AI

Evidence-first onboarding: docs before dreams

Mar 18, 2026 · 7 min read

How we keep AI from inventing offers when your catalog is still loading.

The fastest way to embarrass a new AI rollout is to let it answer pricing, packaging, or compliance questions before your own documents are indexed. Users ask the hardest question first. If the system improvises, you lose credibility before you ever tune a prompt.

Evidence-first onboarding is our default playbook: connect sources of truth, verify retrieval, then widen what the copilot is allowed to say in customer-facing channels.

Step one: sources, not prompts

We start integrations with read-only access to approved folders, wikis, or CMS exports. The goal is not completeness on day one; it is correctness for what is connected. Empty sections are better than confident wrong answers.
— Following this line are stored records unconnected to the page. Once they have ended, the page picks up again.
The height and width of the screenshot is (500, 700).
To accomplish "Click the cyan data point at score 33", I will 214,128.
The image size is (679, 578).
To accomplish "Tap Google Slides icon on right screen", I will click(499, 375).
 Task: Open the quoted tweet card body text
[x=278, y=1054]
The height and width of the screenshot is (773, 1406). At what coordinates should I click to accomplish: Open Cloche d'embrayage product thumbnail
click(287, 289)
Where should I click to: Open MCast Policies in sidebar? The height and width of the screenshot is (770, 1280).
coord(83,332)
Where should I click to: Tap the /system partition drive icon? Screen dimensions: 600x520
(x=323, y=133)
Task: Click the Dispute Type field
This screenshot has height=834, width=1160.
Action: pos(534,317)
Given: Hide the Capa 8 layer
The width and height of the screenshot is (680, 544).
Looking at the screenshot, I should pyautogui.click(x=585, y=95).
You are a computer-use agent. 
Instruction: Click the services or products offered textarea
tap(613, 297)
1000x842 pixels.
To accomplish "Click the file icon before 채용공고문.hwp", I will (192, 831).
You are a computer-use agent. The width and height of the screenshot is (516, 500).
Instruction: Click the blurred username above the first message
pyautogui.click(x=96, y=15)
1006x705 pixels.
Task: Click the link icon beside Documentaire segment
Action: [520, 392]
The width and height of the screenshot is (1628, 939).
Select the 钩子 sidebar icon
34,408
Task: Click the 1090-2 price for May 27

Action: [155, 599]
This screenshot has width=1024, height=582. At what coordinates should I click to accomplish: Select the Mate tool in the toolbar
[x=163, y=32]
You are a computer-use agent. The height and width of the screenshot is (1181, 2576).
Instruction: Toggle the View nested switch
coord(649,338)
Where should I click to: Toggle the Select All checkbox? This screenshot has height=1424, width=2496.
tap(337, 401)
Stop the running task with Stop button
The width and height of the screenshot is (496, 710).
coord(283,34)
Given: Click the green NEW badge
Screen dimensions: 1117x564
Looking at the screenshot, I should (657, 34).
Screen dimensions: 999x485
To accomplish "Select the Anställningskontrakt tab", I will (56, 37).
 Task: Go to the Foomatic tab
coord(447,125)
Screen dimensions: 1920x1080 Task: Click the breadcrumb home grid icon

During onboarding we surface coverage gaps explicitly: topics users ask about where no snippet met the retrieval threshold. That list becomes your documentation backlog, not a mystery buried in logs.

Step two: narrow the blast radius

Until coverage looks healthy, we keep customer-facing generation in suggest-only mode or route it through reviewers. Internal summarization can be more permissive because the cost of a mistake is lower and the reader knows to verify.

This sequencing feels slower than "turn everything on." It is faster than rebuilding trust after a prospect receives a made-up discount policy.

Dreams versus docs

Large language models are great at fluency. They are not a substitute for your catalog, your legal approvals, or your regional exceptions. CRAIM is opinionated: the copilot should cite or silently abstain—not guess—when the evidence is missing.

That is docs before dreams. Once the evidence is in place, the same model becomes dramatically more useful because it finally has something solid to condition on.